Digit recognizer from scratch with Numpy and Pandas
The MNIST dataset is used for training and testing the Neural Network. More information regarding the dataset can be found here.
The data preprocessing step consists of two steps: loading and reading the encoded binary files and generating the Neural Network input. The binary files are read with the
gzip
python library and decoded based on the guide on the MNIST website. Subsequently, the pixels data for each image are extracted as saved in a numpy array transposed to have
each one image pixels data per column (as shown in the image below).
Train data is then shuffled to avoid any sort of bias while learning.
The NN model consists of 1 input layer with 784 input neurons (same as the number of pixels for the images), 1 hidden layer and one ouptup layer with 10 neurons each. Between the the 1st hidden layer and the output layer the rectified non-linear activation function is applied, while, after the output layer the softmax function is applied.

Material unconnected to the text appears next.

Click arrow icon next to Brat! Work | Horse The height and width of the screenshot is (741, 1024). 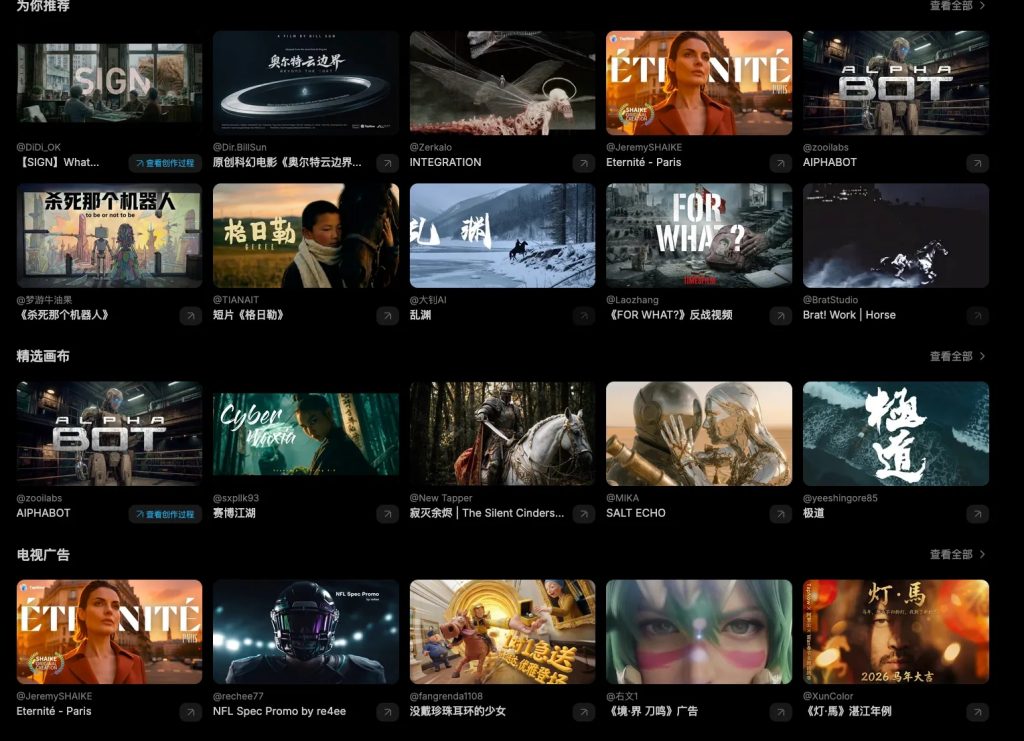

In the forward pass the input image is fed into the neural network as an array of pixels. Between the input and the hidden layer, the pixels of the input image are multiplied by the corresponding randomly initialized weight matrix, and the bias is added. Then, the activation function is applied to the result of weight matrix * input + bias. Hence, the activation value of each neuron is computed for ecah layer until the output layer(as shown in the image below).
For the backward pass the mean square error is used to calculate the loss. Then, the partial derivatives are computed and the weights and biases are updated respectively with the Vanilla update. The accuracy is computed as the number of correct predictions over the number of total target values each 10 iterations of the gradient descent algorithm.